The study, commissioned by Zipcar, the car-sharing company, shows that nearly 40 % of millennials believe that losing their phone would be a bigger hardship than losing their automobile. They also believe it would be a greater tragedy (so to speak) than losing access to a desktop or laptop computer, or a TV set.
That compares with only 16 % of people age 35 and up who think losing their phones would be more difficult to take than losing access to those other things. In fact, more than 40 % of people 35 and up believe losing their cars would be the hardest aspect of their lives to give up. Only one-quarter of the millennials surveyed agreed that a car comes first.
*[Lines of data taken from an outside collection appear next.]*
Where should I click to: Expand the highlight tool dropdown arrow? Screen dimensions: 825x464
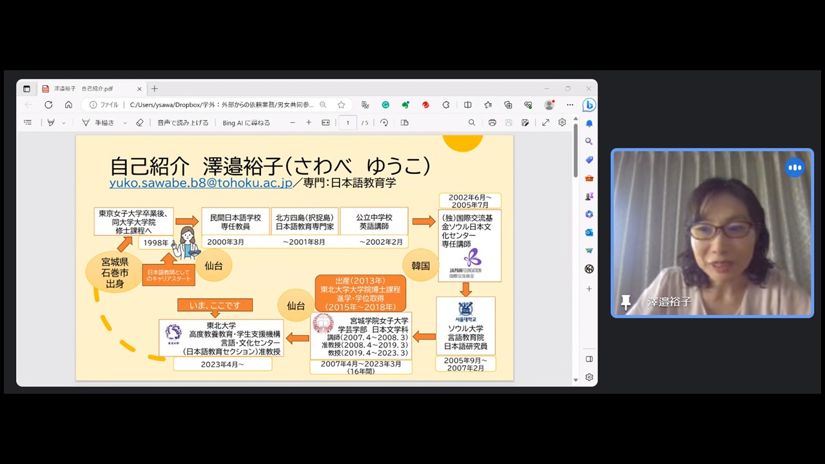coord(63,122)
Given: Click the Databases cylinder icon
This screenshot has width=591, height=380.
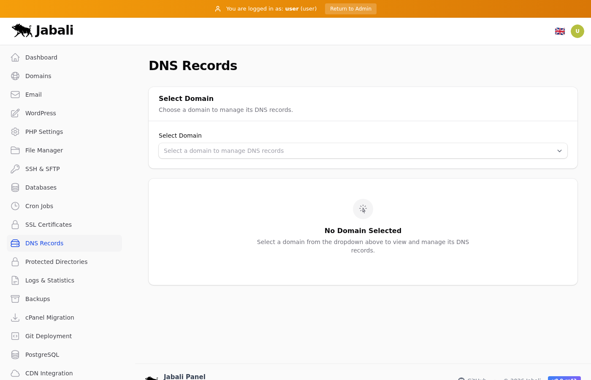Looking at the screenshot, I should [x=15, y=187].
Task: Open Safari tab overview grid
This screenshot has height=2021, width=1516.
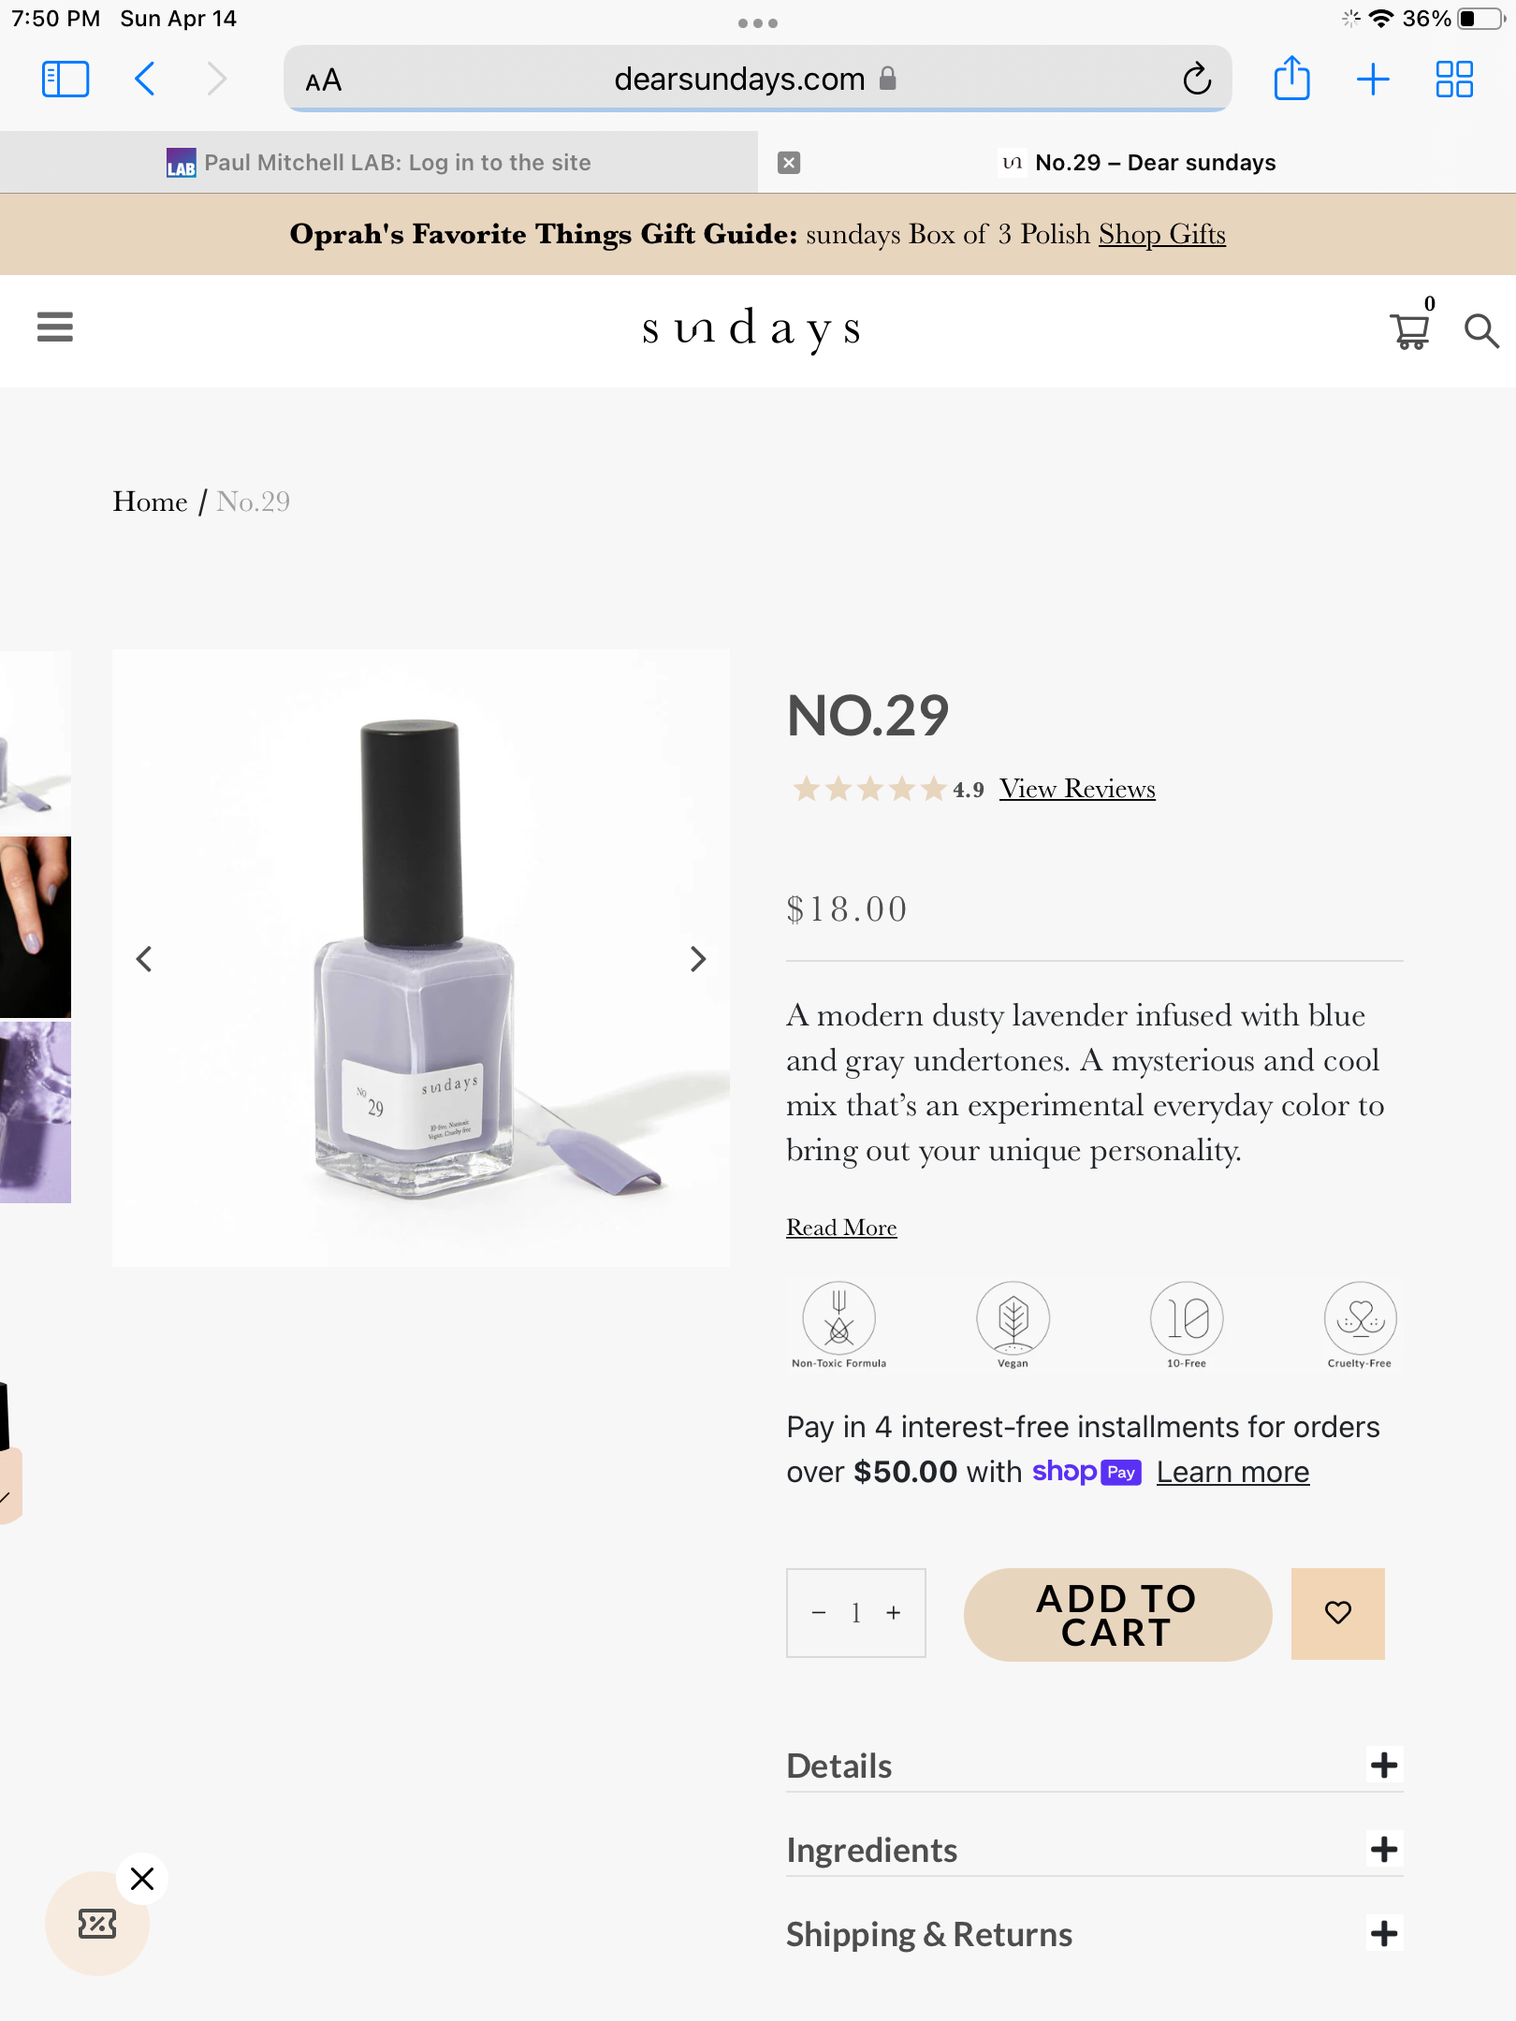Action: [1454, 80]
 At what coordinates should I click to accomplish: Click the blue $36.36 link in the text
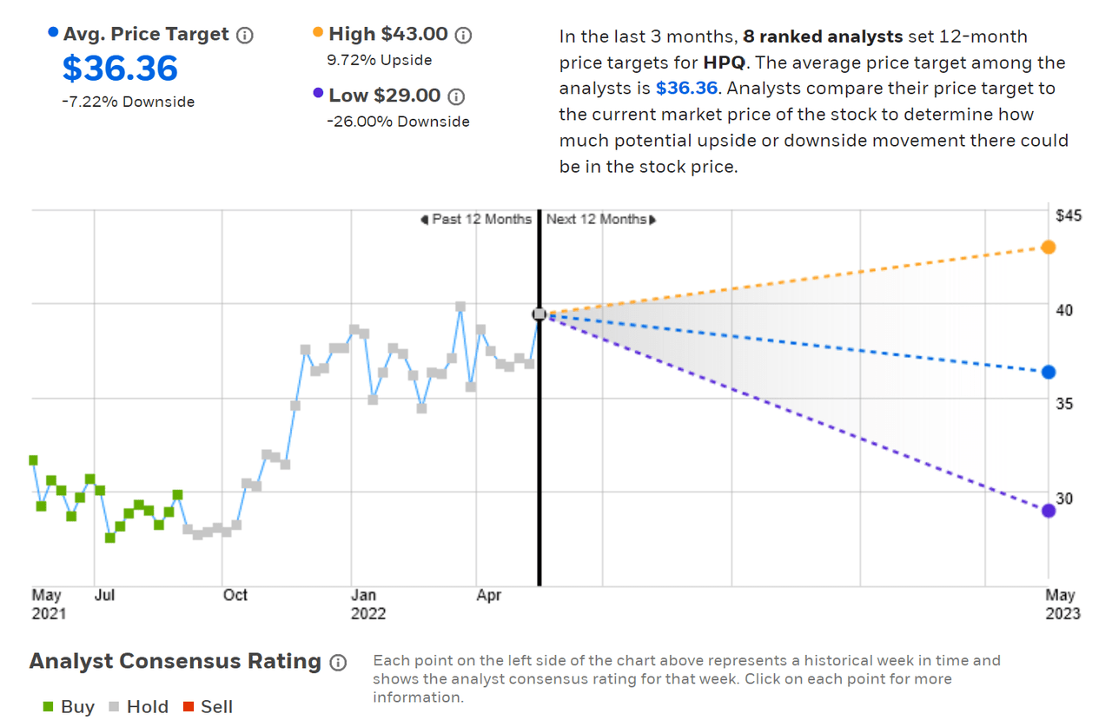point(687,88)
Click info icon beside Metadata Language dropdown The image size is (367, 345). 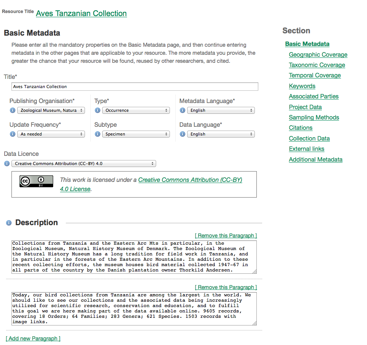[x=182, y=110]
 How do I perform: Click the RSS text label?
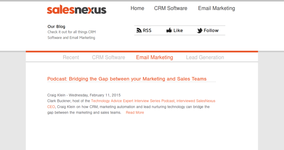pos(147,30)
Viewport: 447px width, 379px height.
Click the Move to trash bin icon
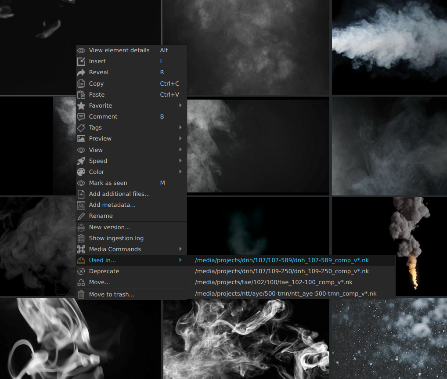pyautogui.click(x=81, y=295)
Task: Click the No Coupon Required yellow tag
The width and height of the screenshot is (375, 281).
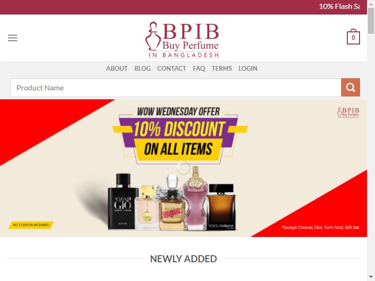Action: tap(31, 225)
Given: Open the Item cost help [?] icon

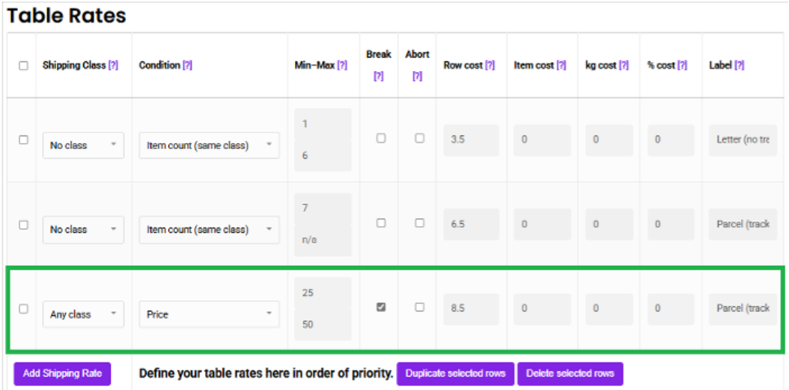Looking at the screenshot, I should [561, 65].
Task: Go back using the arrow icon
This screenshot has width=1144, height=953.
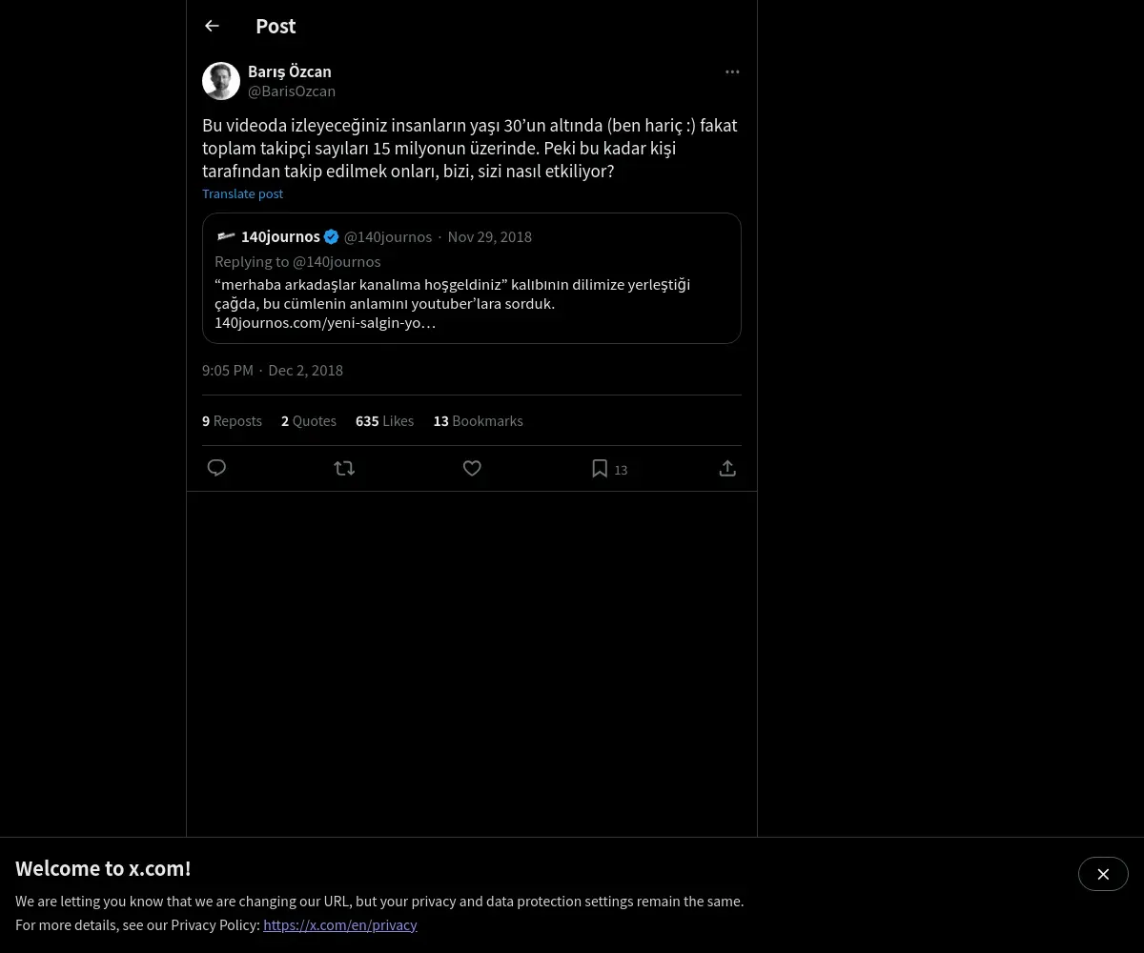Action: point(212,26)
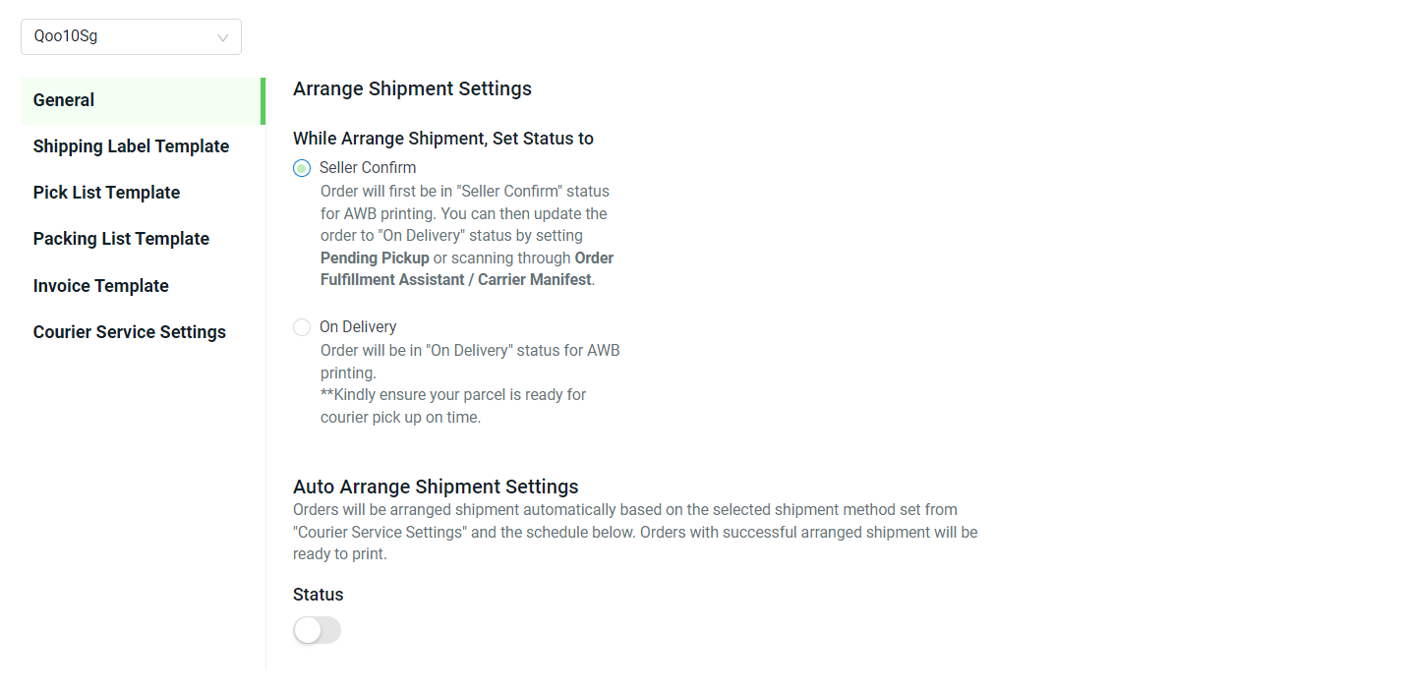Switch to Packing List Template
This screenshot has height=689, width=1403.
point(121,239)
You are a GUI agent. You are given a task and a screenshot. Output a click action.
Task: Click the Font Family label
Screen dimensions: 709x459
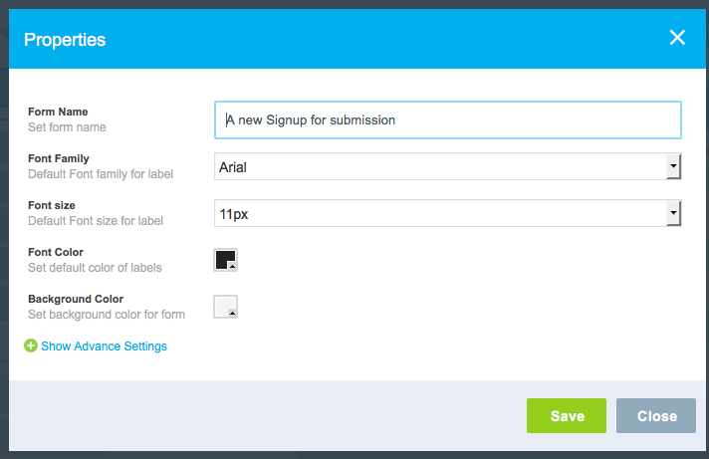59,158

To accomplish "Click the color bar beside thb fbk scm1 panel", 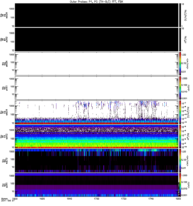I will (x=180, y=88).
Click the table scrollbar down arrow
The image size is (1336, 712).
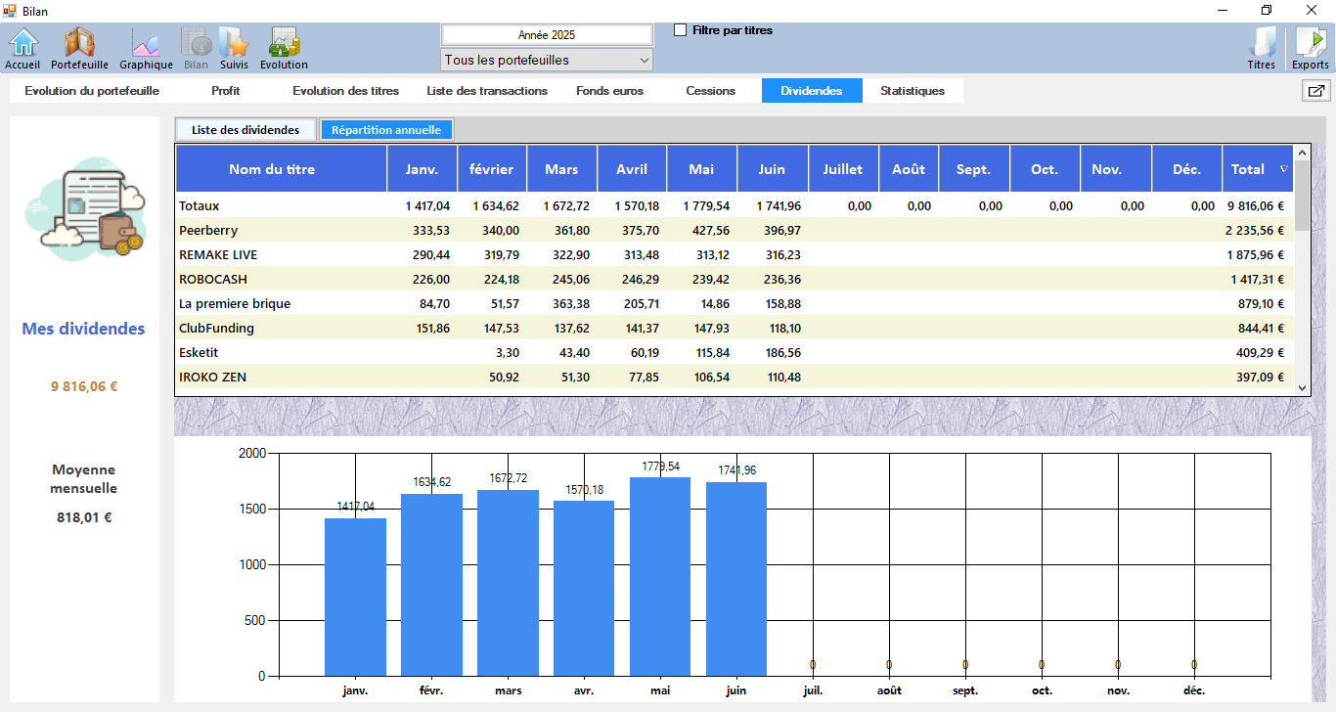(x=1302, y=387)
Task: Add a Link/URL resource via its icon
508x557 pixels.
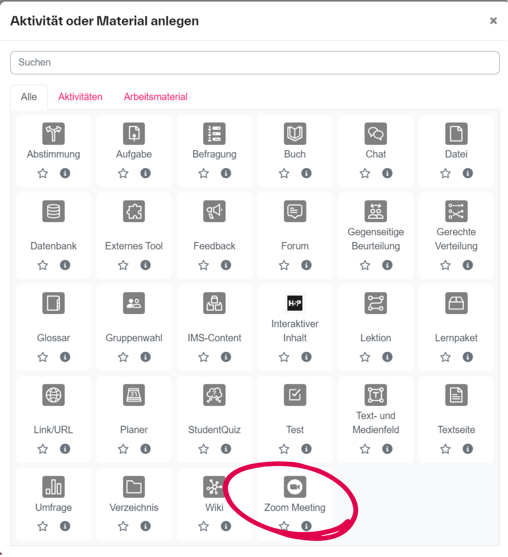Action: [53, 395]
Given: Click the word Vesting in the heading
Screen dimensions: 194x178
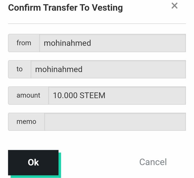Looking at the screenshot, I should tap(107, 8).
Millennials also say that that their use of phones and other mobile devices is allowing them to cut back on their driving. Zipcar has been tracking millennials’ attitudes since 2010, a decade after it launched its business allowing members to rent cars by the hour. This year’s survey included 1,009 adults, aged 18 and up, including 955 licensed drivers. The study was weighted to reflect American demographic trends.
The survey confirmed what a number of experts have theorized: faced with high student loan bills, and diminished opportunities to land jobs, many millennials believe cars are too expensive for them to own, just yet.
According to the Zipcar study, 53 % of millennials said the cost of owning a car, including insurance, gas, parking as well as payments, is out of reach for them. That compares with only 35 % of older generations that took part in the survey. The average new car transaction price in December was nearly $33,000, according to the latest estimate from Kelley Blue Book.